Last month, an article by David Dobbs in the New York Times, "If Smart Is the Norm, Stupidity Gets More Interesting," went at this problem from a different position. Dobbs points out that so far, trying to find the genes responsible for intelligence has proven futile.
Researchers have tried hard to find [the key to intelligence] in our genes. With the rise of inexpensive genome sequencing, they've analyzed the genomes of thousands of people, looking for gene variants that clearly affect intelligence, and have found a grand total of two. One determines the risk of Alzheimer's and affects IQ only late in life; the other seems to build a bigger brain, but on average it raises IQ by all of 1.29 points.
Dobbs goes on to note, "A report last year concluded that several hundred gene variants taken together seemed to account for 40 to 50 percent of the difference in intelligence among the 3,500 subjects in the study. But the authors couldn't tell which of these genes created any significant effect. And when they tried to use the genes to predict differences in intelligence, they could account for only 1 percent of the differences in IQ." He quotes Robert Plomin, a professor of behavioral genetics: "If it's this hard to find an effect of just 1 percent, what you're really showing is that the cup is 99 percent empty."
Dobbs's piece sparked this essay. I cannot here do justice to the complexities of the IQ literature, the expectancy effect, or the reasons why Africans might not score well on the WAIS. (I do touch on these matters in Chapter 2 of Teaching What Really Happened. Readers might also examine The Validity of Testing in Education and Employment, a 1993 report of the U.S. Civil Rights Commission.) However, the good news, I believe, is that environment makes a huge difference.

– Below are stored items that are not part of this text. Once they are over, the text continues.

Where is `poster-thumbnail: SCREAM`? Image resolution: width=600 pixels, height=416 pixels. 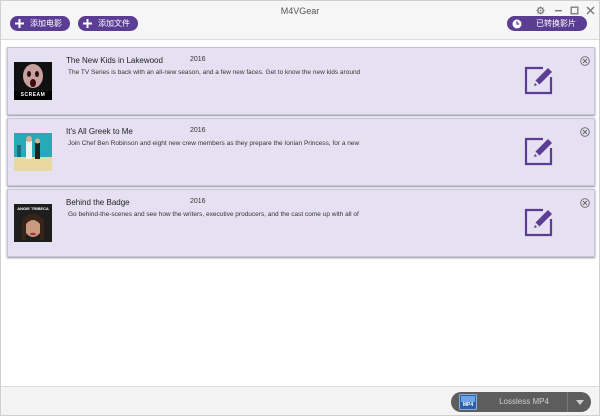
poster-thumbnail: SCREAM is located at coordinates (33, 81).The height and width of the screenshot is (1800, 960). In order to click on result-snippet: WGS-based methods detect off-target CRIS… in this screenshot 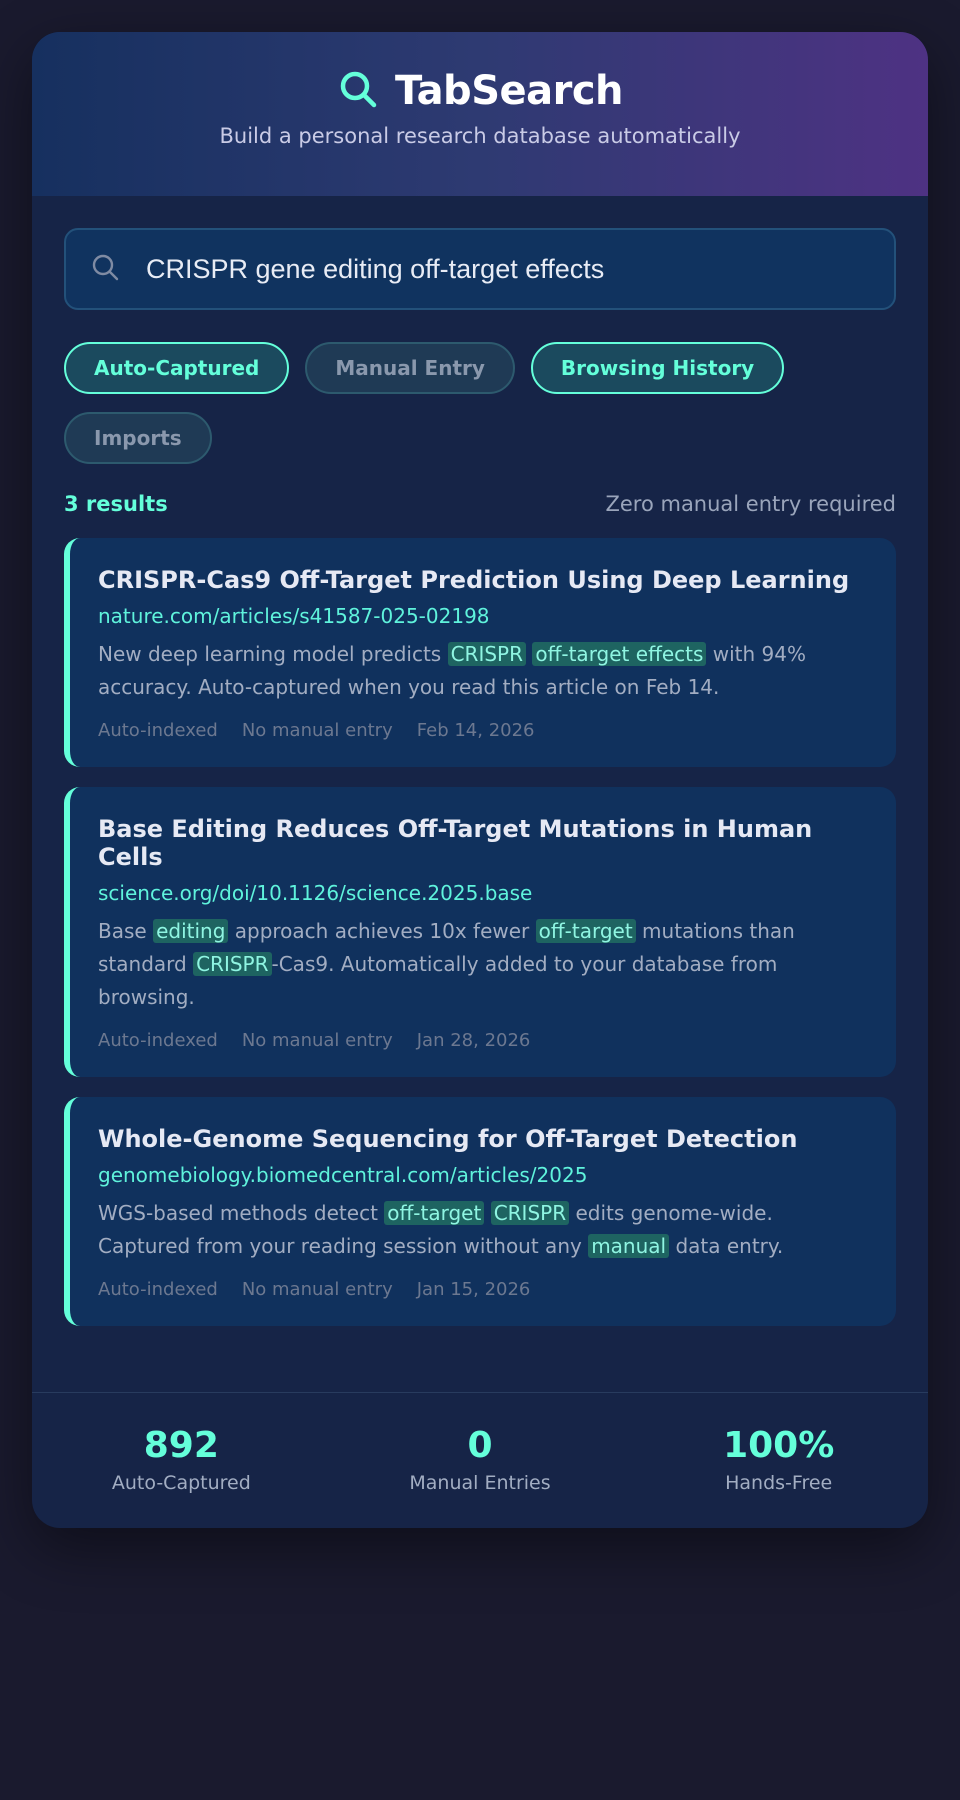, I will do `click(483, 1230)`.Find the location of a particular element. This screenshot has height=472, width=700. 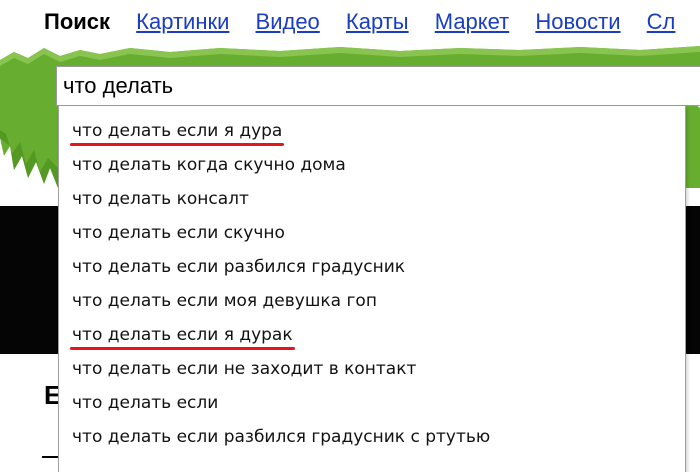

search-input is located at coordinates (373, 86).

The bad news is, of course, American children grow up in families that differ much more than do the French families Dobbs summarized above. That's partly because the U.S. has more social stratification than any other industrialized nation. In their pathbreaking study, Meaningful Differences in the Everyday Experience of Young American Children, Betty Hart and Todd Risley show that "by the time they are four years old, children growing up in poor families have typically heard a total of 32,000,000 fewer spoken words than those whose parents are professionals." Answers to this gap include early Head Start programs, free preschools, and various kinds of advice and assistance to poor parents.
Otherwise, as it stands now, IQ differs dramatically by social class, which in turn allows the rich to cite these IQ differences as justification for our wide gaps in income and schooling, which then create further differences in IQ. Authors like Charles Murray play a crucial part in maintaining this circular process, which seems perfectly logical at any juncture until examined more carefully.